NDTV spoke to the woman who is possibly the world's oldest environmentalist. She relived the time when she and her late husband first began planting saplings along the stretch of highway between Hulikal and Kudur near her home.
"My husband and I didn't plant the trees the usual way it is done. In the 4 kilometres of highway where we began planting, he dug many small pits, planted saplings and surrounded them with twigs and branches to protect them. Then he went to a potter and brought two pairs of mud pots. We would take water from the well. I would carry one pot on my head and one on my hips to go and we would water each sapling at least twice a week," she said.
When we asked how many trees they had planted, she replied, "We didn't count them. My husband never told me how many we planted. They just grew. Now they are so big that three people are needed to hug it. They are 70 year old trees."
At that time, there was no value for me, no value for my trees. My husband had been dead for 28 years. Then this boy came and showed me in his text book, that they were calling me Saalumarada Thimmakka!"
'Saalumara' is a row of trees in Kannada.
Ms Thimmakka has continued to spread the message of tree planting in the years that followed. Her work was acknowledged with a Padma Shri this year. And even in this ceremony, the gracious senior citizen gave the event a special touch of her own.

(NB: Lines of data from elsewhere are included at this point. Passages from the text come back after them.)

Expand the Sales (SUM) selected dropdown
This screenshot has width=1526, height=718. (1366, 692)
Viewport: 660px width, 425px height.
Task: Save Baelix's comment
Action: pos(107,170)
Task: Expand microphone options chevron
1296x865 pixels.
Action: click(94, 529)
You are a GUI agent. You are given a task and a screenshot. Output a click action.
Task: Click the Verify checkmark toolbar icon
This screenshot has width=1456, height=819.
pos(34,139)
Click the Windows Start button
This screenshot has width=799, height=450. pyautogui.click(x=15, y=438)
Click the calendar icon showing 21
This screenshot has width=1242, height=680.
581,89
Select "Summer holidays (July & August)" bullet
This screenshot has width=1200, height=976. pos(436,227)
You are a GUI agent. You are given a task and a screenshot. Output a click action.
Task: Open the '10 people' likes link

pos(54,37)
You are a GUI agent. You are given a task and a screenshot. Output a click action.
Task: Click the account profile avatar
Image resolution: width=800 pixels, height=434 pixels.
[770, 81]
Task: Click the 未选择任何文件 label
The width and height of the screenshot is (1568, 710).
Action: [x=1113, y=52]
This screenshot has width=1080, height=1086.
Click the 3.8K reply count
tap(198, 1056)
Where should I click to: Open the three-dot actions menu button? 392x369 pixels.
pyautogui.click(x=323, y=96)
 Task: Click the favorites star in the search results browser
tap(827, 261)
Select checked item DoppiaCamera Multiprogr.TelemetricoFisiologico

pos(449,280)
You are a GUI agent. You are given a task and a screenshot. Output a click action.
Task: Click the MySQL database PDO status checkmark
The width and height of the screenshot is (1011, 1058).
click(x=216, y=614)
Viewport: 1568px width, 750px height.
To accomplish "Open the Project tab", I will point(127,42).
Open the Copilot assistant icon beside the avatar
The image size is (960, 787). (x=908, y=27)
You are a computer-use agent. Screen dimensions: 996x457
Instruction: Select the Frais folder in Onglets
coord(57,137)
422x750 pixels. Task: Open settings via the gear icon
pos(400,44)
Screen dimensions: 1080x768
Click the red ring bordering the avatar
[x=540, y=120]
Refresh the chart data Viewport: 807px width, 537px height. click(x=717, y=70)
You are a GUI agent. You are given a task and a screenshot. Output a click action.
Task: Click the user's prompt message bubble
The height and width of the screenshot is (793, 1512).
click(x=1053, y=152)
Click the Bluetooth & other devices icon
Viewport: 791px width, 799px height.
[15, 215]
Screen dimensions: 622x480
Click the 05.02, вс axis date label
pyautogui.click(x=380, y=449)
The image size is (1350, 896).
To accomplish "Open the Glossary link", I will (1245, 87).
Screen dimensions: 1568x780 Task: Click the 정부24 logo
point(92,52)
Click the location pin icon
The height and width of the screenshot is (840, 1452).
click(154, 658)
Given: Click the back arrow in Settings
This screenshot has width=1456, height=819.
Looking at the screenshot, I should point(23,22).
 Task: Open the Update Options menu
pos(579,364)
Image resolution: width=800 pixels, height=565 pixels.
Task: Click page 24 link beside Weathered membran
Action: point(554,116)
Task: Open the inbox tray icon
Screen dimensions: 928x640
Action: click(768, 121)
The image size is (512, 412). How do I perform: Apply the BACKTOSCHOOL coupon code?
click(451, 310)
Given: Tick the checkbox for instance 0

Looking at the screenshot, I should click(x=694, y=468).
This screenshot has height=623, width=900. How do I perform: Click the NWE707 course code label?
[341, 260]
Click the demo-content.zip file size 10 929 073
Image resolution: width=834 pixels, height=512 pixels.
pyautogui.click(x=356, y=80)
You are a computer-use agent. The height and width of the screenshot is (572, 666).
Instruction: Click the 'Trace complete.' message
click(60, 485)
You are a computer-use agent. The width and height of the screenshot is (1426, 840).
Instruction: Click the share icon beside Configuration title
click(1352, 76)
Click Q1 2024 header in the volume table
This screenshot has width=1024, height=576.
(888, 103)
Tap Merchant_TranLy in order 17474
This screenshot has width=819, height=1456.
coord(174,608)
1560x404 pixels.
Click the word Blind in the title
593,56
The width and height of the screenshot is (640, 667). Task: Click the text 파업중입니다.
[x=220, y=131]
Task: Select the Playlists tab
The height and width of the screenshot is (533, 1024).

"The President was standing there. I took the award with one hand, and blessed him with the other hand," she told NDTV.
Ms Thimmakka does have some unfulfilled dreams.
"I want something good to happen in my village," she said. "It is difficult for pregnant women to go for delivery. I asked for a maternity hospital in my name. But until now nobody has done anything about it. What shall I do? I don't have money to do this myself. I asked something for the good of the people. But so far it hasn't happened - no good fortune after planting these trees. I feel disappointed."
We asked her what she felt about the way trees are cut down for projects. Even the trees she and her husband were scheduled to be cut down for widening of the road. She said, "For those who have grown trees, won't it hurt when they are cut? I said, please don't touch the trees that I have grown. They said don't worry. The newspaper people also came. But then they said they would cut the trees. My son and I said we would lie in front of the trees. They became silent. The minister has also assured me that the trees you planted will not be cut."
At St Joseph's college in Bengaluru, Saalumarada Thimmakka was given a standing ovation by the students. She is gently spreading her message of greening the environment to those around her.